Deliver and get paid: Management consultancies see result-link payout
- Earlier, consultancy firms used to operate on fixed-pay models for projects or assignments, which companies had to either take it or leave it
- A senior executive from a diversified conglomerate said client-management consultancy relations on the payment front are no longer the same
A senior executive from a diversified conglomerate said client-management consultancy relations on the payment front are no longer the same. There is a stronger emphasis on outcomes, given the fast pace of change, and returns on investment, he said. Management consultancies TOI spoke to agree that the change in payment models is something they cannot wish away and is, in fact, a win-win.
KPMG India partner and head (advisory) Vikram Hosangady, said, “The consulting world has changed significantly over the last three-four years and the clear expectation is ‘skin in the game’, which actually is a win-win for all parties.”
Hosangady said KPMG is well placed in terms of its integrated platform of services to partner the client’s transformation journey.
“Today, $5-6 million even for a mid-market company becomes affordable given the fees are linked to results that could be improved revenues/ebitda. Fees are no more a cost as the value derived by the client is a significant multiple of the fees,” said Hosangady.
For the Big Four in particular, the concept of a fixed fee in the past was derived largely from the time spent by its partners/managers on projects.
PwC India partner and leader (advisory) Deepankar Sanwalka said, “When we talk about transformation to help become fit for future, companies say: ‘You’re offering me a strategy that’s grand and sounds nice on paper. Can you demonstrate that for me?’ Value-billing is pretty much the only way to go now. Without blinking an eyelid, we offer it ourselves.”
Given the changing market dynamics and digital disruption, consultancies are in a majority of cases asking companies to reinvent themselves. This requires transformation of current business models.
“This payment model is the only way to project we know what we are talking about. If we were to only walk away with the fixed fee, we will not be able to run our shop. Also, the new model works for us. I am partaking in the benefit and typically make more money. The higher the risk, the greater the rewards,” said Sanwalka.

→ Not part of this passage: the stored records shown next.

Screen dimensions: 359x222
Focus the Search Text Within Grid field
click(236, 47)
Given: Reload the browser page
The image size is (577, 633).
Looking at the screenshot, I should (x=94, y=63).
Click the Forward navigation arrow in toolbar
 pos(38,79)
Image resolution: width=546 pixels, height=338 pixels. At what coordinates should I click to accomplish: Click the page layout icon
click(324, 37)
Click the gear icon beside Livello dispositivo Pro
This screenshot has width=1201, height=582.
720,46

In their commercial negotiations, management consultancies basically give options wherein if 50% of the fee is at risk, and if it is able to demonstrate the expected value, then it could walk away with a higher percentage than that stated. And vice versa. So, the strength of a management consultancy and its brand now lies in executing the proposed strategy.

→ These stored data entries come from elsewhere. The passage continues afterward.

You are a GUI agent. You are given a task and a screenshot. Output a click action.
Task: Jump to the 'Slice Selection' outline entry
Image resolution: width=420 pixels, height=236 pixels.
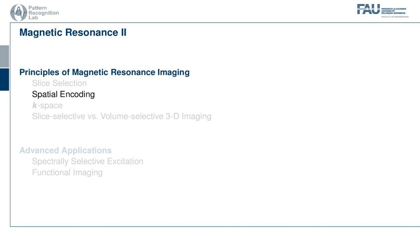(x=59, y=83)
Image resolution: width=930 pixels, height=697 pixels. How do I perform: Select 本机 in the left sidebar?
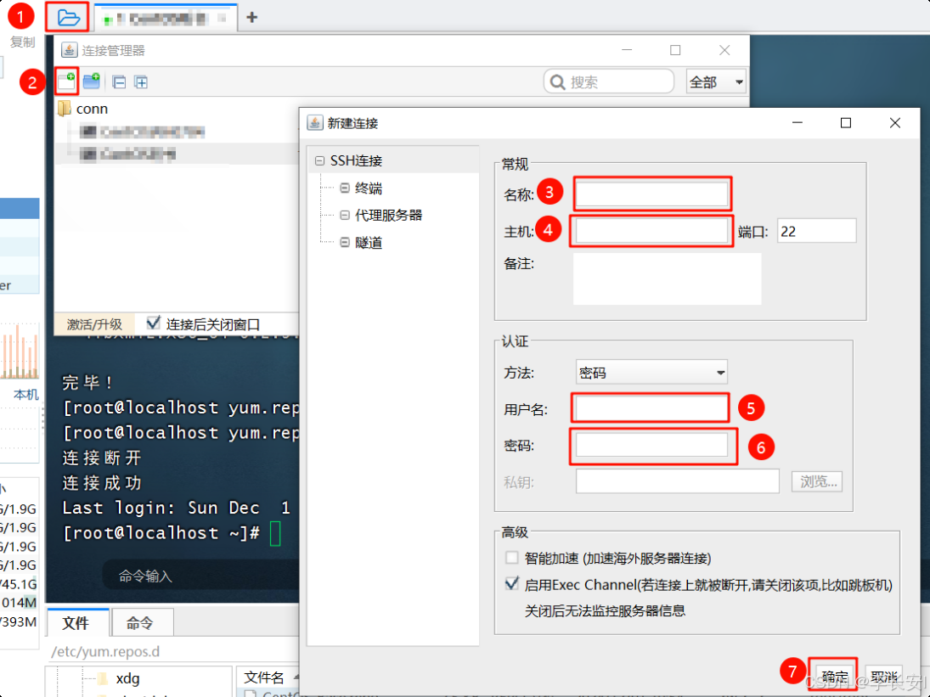click(24, 394)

EY India partner & national leader (advisory markets) Monesh Dange said, “Outcomes are an evidence of delivering to mutually agreed plans and realising envisaged benefits. Transformational engagements where consultants have been hired by clients become a good case in point for such models.” This is because transformational journeys in revamping aspects such as rethinking the operating model, revisiting routes-to-market and exploring newer avenues of efficiencies require both knowledge and commitment.
With companies willing to share rewards with consulting firms for the benefits realised, Dange said it’s a true reflection of growing trust and greater collaboration, in a manner of speaking. BCG declined to comment, while McKinsey did not reply to TOI’s query on changing payment models.